A guidare la degustazione è stato Roberto Anesi, Miglior Sommelier d’Italia 2017, che ha accompagnato i partecipanti in un percorso di approfondimento costruito sul confronto tra tre annate – 2012, 2016 e 2021 – attraverso tredici interpretazioni di Amarone della Valpolicella DOCG e Riserva, una per ciascuna famiglia associata. «L’Amarone è spesso associato in modo automatico a piatti di grande struttura, ma oggi è interessante uscire da questi schemi e scoprirne nuove possibilità. Durante la masterclass abbiamo esplorato abbinamenti meno convenzionali, dai pesci grassi come il salmone fino a suggestioni della cucina orientale, dimostrando come ci sia ampio spazio per sperimentare. Le interpretazioni delle Famiglie Storiche, pur rimanendo fedeli a uno stile classico, riescono sempre a sorprendere per la loro capacità di dialogare con la tavola. L’invito è quello di riscoprire l’Amarone in chiave gastronomica, andando oltre gli abbinamenti più canonici e aprendosi a prospettive che fino a poco tempo fa sarebbero state impensabili» commenta Anesi.
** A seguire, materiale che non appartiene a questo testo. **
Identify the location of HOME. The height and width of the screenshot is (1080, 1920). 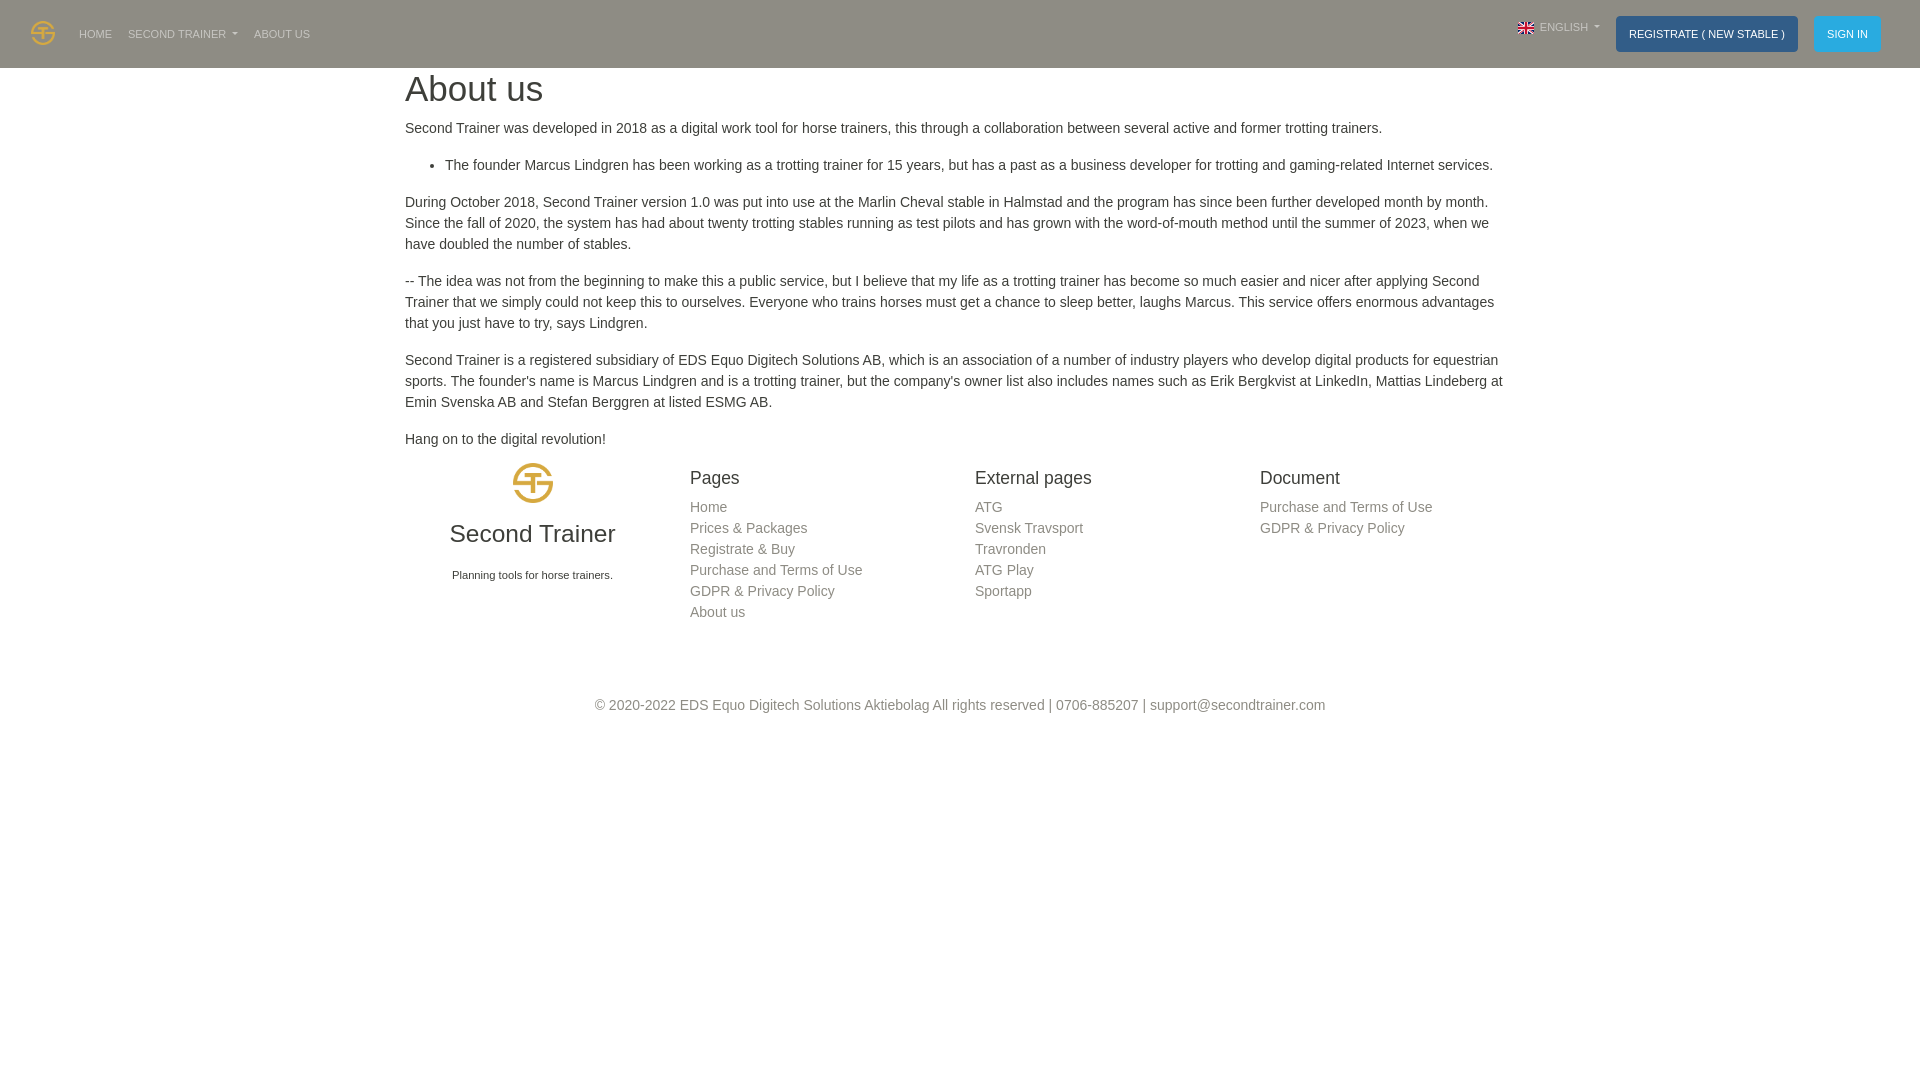
(95, 34).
Nel corso dell’incontro, l’analisi sensoriale si è infatti intrecciata con riflessioni legate al servizio e all’abbinamento, offrendo agli operatori presenti strumenti concreti per valorizzare l’Amarone in carta e in sala. Un approccio che sottolinea la volontà dell’associazione di dialogare in modo sempre più diretto con il mondo della ristorazione, rafforzando il posizionamento dell’Amarone come vino di grande contemporaneità.
Attraverso il confronto tra annate e stili, la masterclass ha ribadito come l’Amarone sia oggi un vino capace di esprimere equilibrio, precisione e profondità, mantenendo intatta la propria identità ma aprendosi a nuove occasioni di consumo e interpretazione.
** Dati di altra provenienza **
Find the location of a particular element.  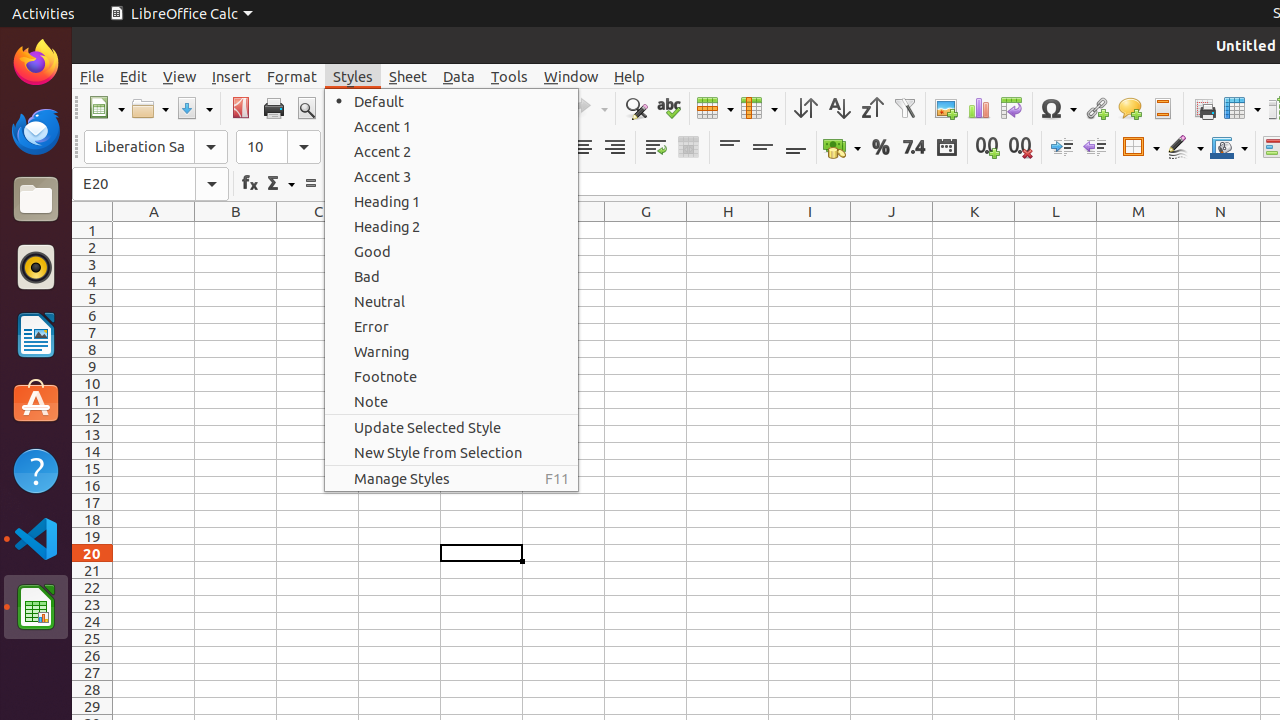

Date is located at coordinates (946, 148).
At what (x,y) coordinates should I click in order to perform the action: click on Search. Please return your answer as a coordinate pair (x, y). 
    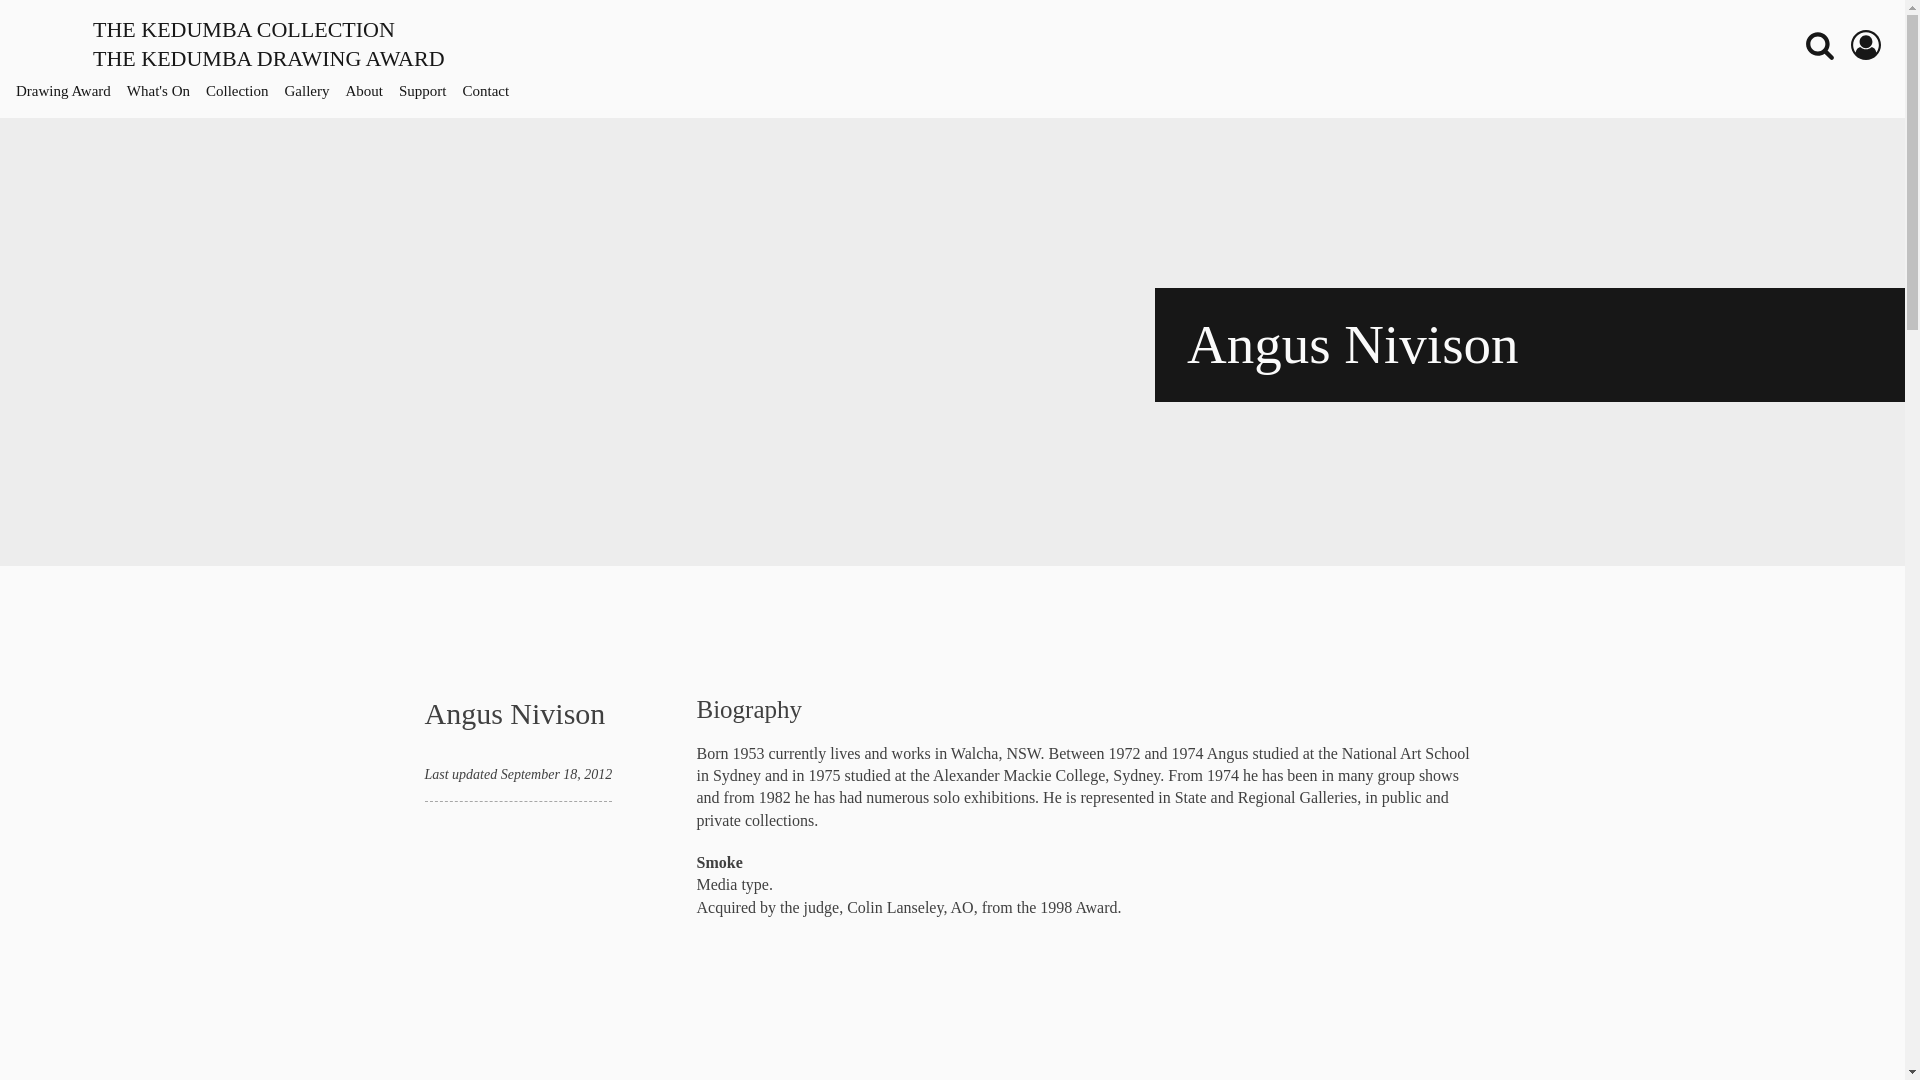
    Looking at the image, I should click on (1820, 45).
Con questa iniziativa, Famiglie Storiche rinnova il proprio impegno nella valorizzazione dell’Amarone della Valpolicella, promuovendo una cultura del vino che unisce eredità territoriale e visione contemporanea, nel segno della qualità e dell’autenticità.

FAMIGLIE STORICHE
Fondata nel 2009, l’Associazione Famiglie Storiche riunisce oggi tredici prestigiose aziende vitivinicole della Valpolicella, ciascuna custode di una tradizione secolare e di una visione produttiva incentrata sulla qualità e sull’autenticità del territorio. Le aziende socie sono: Allegrini, Begali, Bertani, Brigaldara, Guerrieri Rizzardi, Masi, Musella, Speri, Tedeschi, Tenuta Sant’Antonio, Tommasi, Torre D’Orti e Zenato.
Le aziende facenti parte di Famiglie Storiche, che insieme mettono a frutto un patrimonio consolidato da ciascuna nel tempo e un impegno costante verso la qualità per testimoniare questo grande vino che è l’Amarone, fondano tutte le proprie radici nei valori di storicità e artigianalità, espresse in ogni accezione.
Famiglie Storiche rappresenta:
Storia: tutte le aziende socie appartengono alla realtà della Valpolicella da moltissimi anni e ne sono profondamente radicate.
Passione: prima di essere viticoltori sono custodi del territorio.
Progetto: nascono con lo scopo preciso di testimoniare i valori di un territorio e di una denominazione unici al mondo.